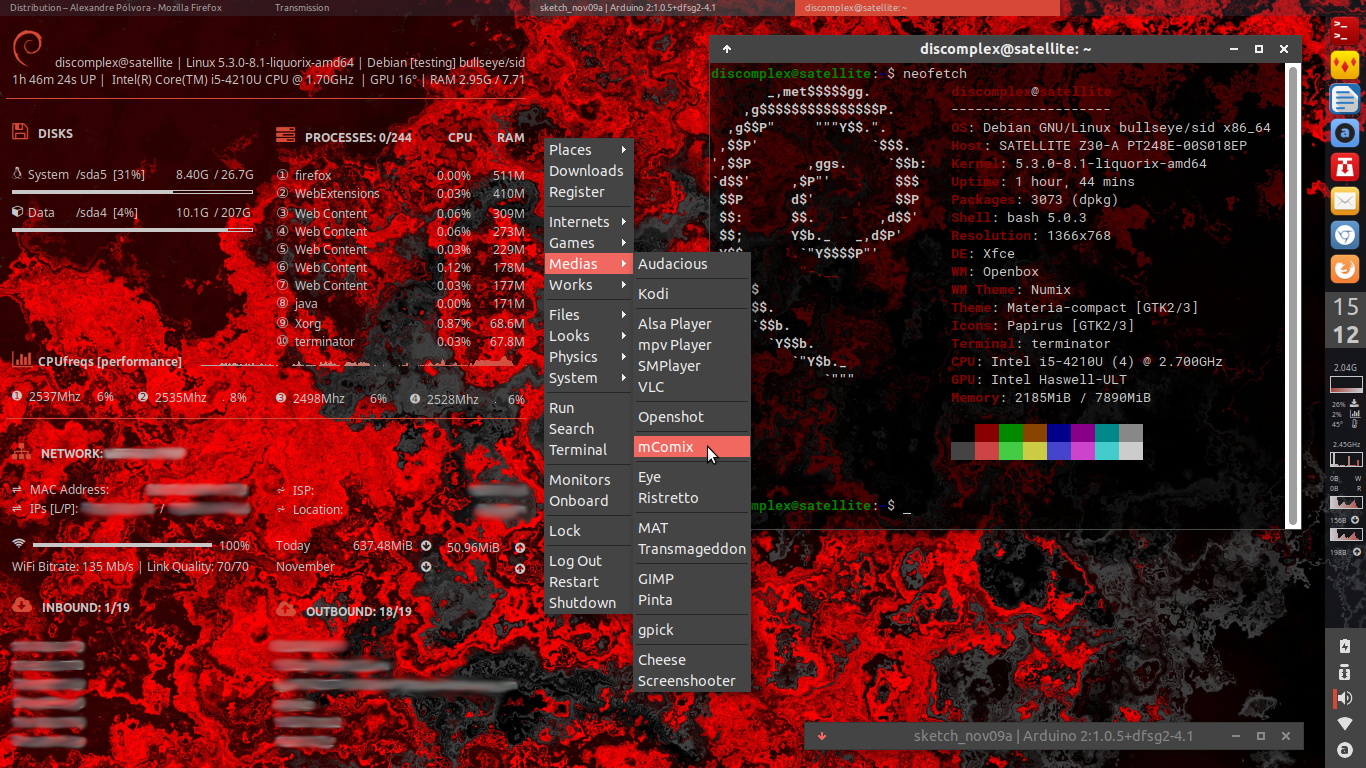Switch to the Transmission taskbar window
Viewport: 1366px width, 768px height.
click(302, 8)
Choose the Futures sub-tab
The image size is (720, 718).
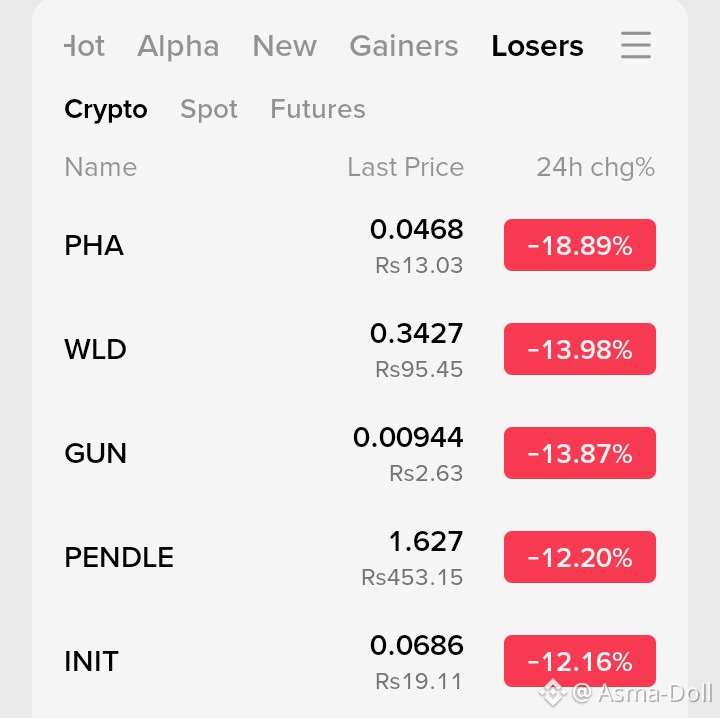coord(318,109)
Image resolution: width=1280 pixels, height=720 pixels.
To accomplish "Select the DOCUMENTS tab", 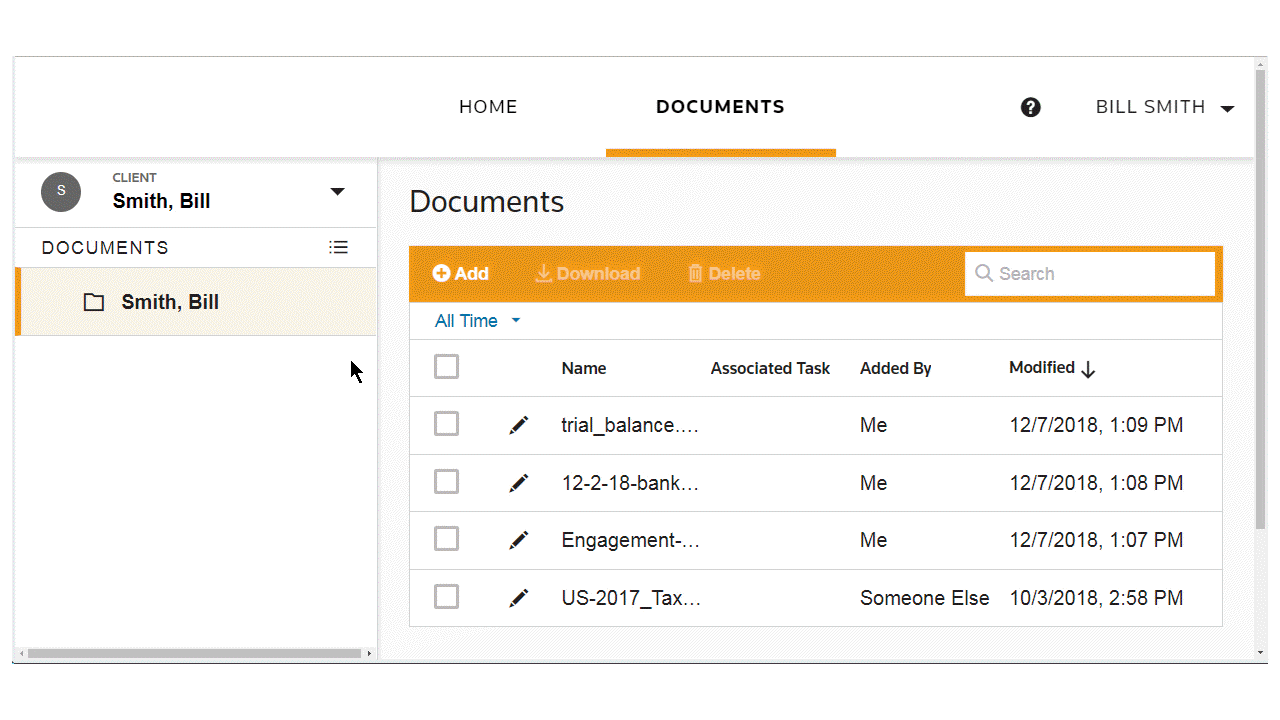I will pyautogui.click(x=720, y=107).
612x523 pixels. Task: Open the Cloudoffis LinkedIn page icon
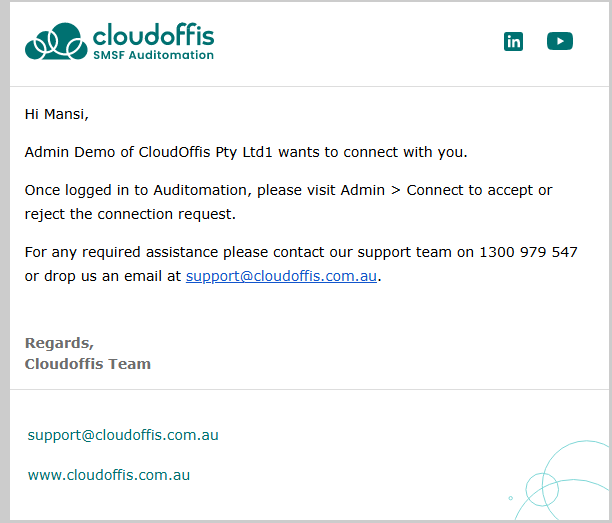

EXERCISE ▸
Filter the records above for lines with "pixels".

YOUR SOLUTION ▸
Image resolution: width=1280 pixels, height=720 pixels.
612x523 pixels. Task: Open the Cloudoffis LinkedIn page icon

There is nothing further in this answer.